I was very upset about all this. I knew that sugar was a big craving of mine, so i started googling how to stop this. It was here I found Mark's Daily Apple and within 2 days of hours of reading I went cold turkey paleo. I stupidly didn't replace anything I took out and I didn't know how to cook, but i was determined of getting rid of this " craving issue". I ended up becomming 3 kgs underweight and lost my period. I started distaning myself from my friends because of course, if you don't eat enough it affects your mood. I'm not mentally ill, and within 2 months of not having my period I upped my calories to 2300 a day, I gained all the weight back by myself and got my period back.

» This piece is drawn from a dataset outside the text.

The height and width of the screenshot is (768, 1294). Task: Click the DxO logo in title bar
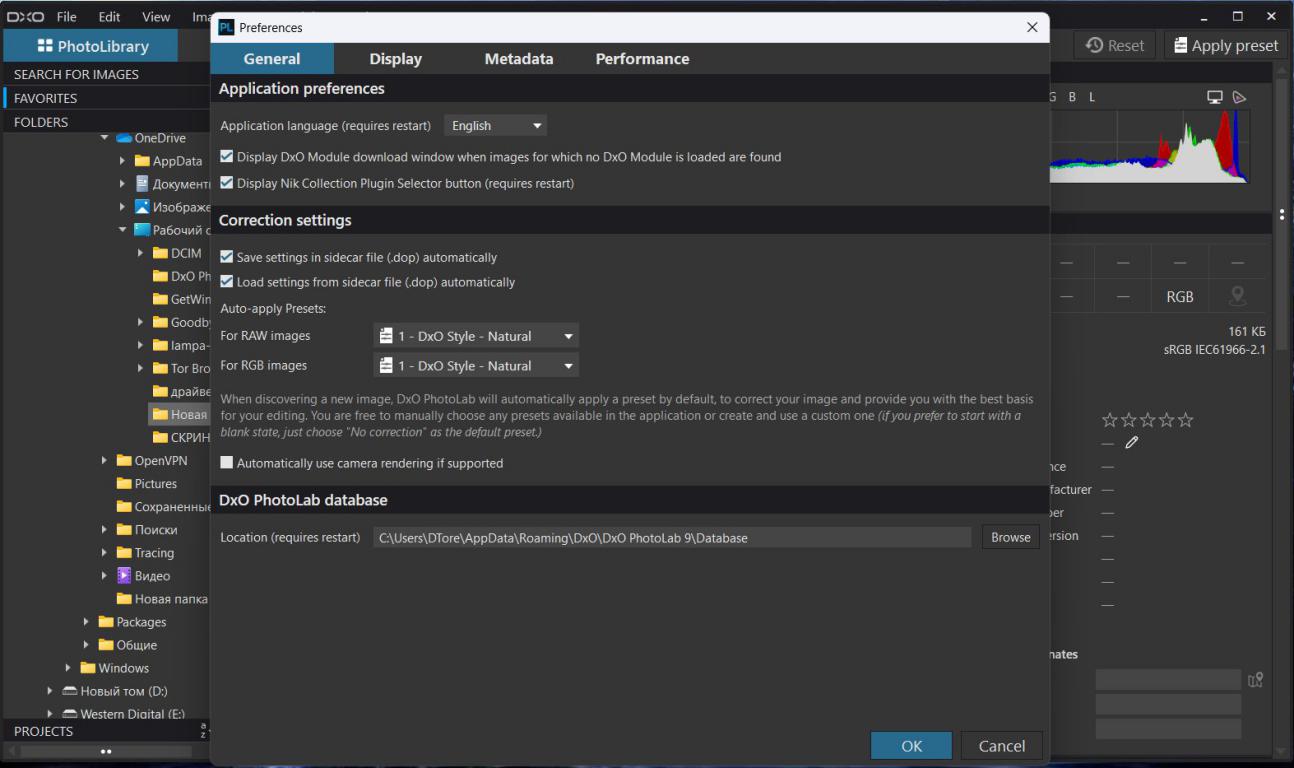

I upped my carbs to 150g because my mood was still funny, and this improved my mood. Now i'm okay, my health teachers at school are amazed with my knowledge on food and I get compliments from my friends of how healthy i now look , but I still have a few issues.
On weekdays because of the un-paleo food the cafeteria gives at school, and because of my suspected wheat allergy which causes asthma, I would only bring 2 rice crackers
( I'm not 100% paleo, and am recovering from severe constipation from being underweight and not eating enough, and i'm following fodmaps because of acid stomach and is seeing a G.I specialist about this I do eat white rice and more dark chocolate than reccomended),
out of this stupid fear that i still wont be able to eat slightly less at dinner, and i would gain weight. Sometimes I end up eating two meals, one at breakfast one at night, and will eat half my daily calorie intake in the morning, and half for dinner , so please don't think im not eating enough. Im very careful that I eat enough because If i undereat, when i tend to do quite easily, then I will probably end up snacking on some rubbish later, or just eat some dark chocolate lying around.
Now im counting my calories again and even though I eat enough, I now chew and spit food after dinner, mainly because ive been used to eating alot at dinner ,and it somehow emulates my emotional eating days.
I wish i was normal, I wish i was like everyone else. everyone else seems to be so care-free with their eating, by this i mean, not binging or not thinking about food so much.
I wish i just had a healthy relationship with eating,
If you have any suggestions, or advice, or your own experience, it would be much appreciated.